Rachael Hartley, blogger at Avocado a Day Nutrition, crafted this delicious recipe for Fried Avocado Tacos with Creamy Jalapeño Sauce that features AVOCARE Extra Virgin Avocado Oil.Her original posting can be found HERE. Enjoy!
For the Creamy Jalapeño Sauce:
1-2 jalapeños (depending on how spicy you like it)
½ cup plain yogurt
Juice of ½ lime
For the Tacos:
2 large avocados
⅓ cup whole wheat flour
1 cup whole grain panko
¼-1/3 cup Avocare avocado oil
12 corn tortillas
3 radishes, diced
Lime, cut into wedges
- First, make the jalapeño yogurt sauce. Turn on the broiler. Place the jalapeños on a baking sheet and place under the broiler. Flip after a few minutes to char on each side.

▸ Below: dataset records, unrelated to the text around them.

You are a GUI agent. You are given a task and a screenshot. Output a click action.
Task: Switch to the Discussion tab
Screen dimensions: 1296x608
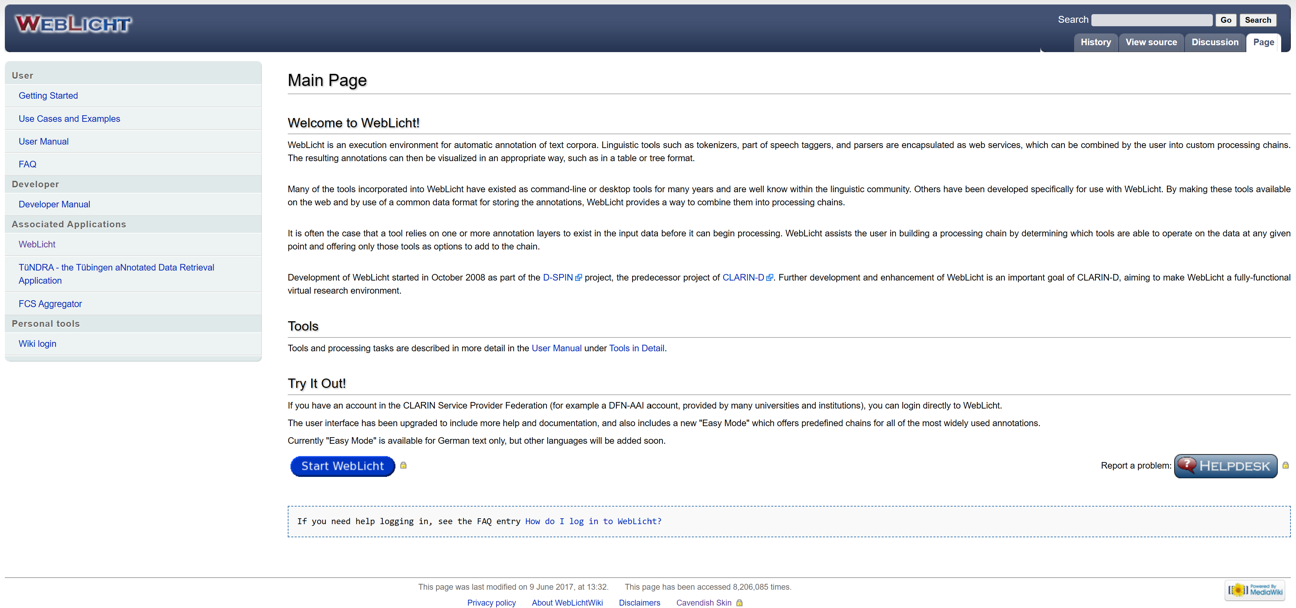(1214, 42)
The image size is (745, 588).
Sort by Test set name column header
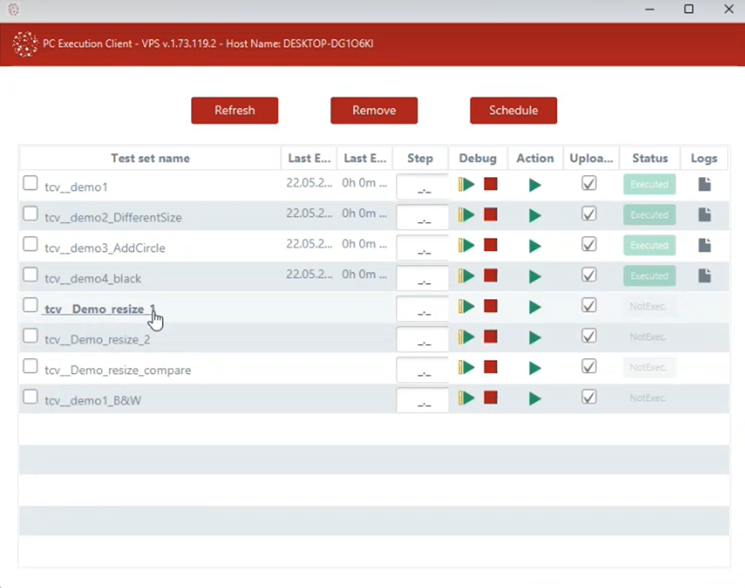pyautogui.click(x=150, y=158)
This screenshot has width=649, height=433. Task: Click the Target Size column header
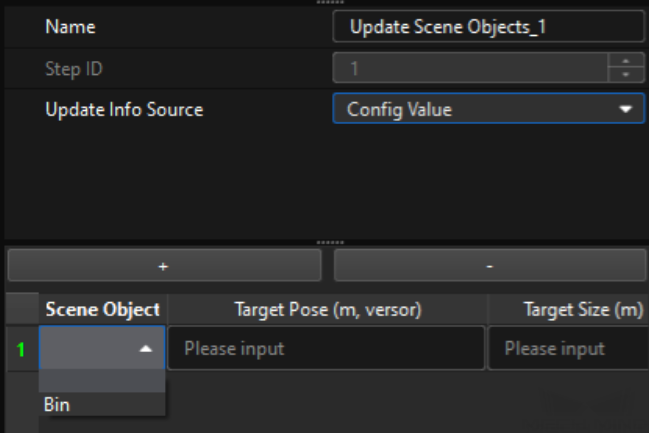click(568, 310)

- Once charred, remove and place in a small bowl. Top with saran wrap and let sit a few minutes to cool. This allows the steam to loosen the skins.
- When cool, peel the skins off the jalapeño. Cut away the stem and remove the seeds. Chop the jalapeño finely and place in a bowl with the yogurt and lime juice. Stir to combine and season with salt.
- Next, prepare the breading. Place the flour in a bowl and season liberally with salt and pepper. Whisk the egg in a separate bowl with 2 tablespoons of water. Place the panko in a third bowl.
- Cut the avocado in half and remove the pit. Slice each half into about 6 spears.
- Heat the avocado oil in a large skillet on medium-high heat.
- Dip each avocado slice in flour and coat. Then transfer for a quick dip in the egg, then coat with panko breadcrumbs.
- Transfer avocado slices to the hot pan, working in batches. Fry 2-3 minutes on each side until browned and crispy. Using a slotted spatula, remove to a plate covered with a paper towel and sprinkle with salt. Repeat until all the avocado slices are fried.
- Heat the tortillas in a microwave or over a gas flame. Top with cabbage, cilantro leaves, avocado slices and jalapeño sauce. Serve with lime wedges.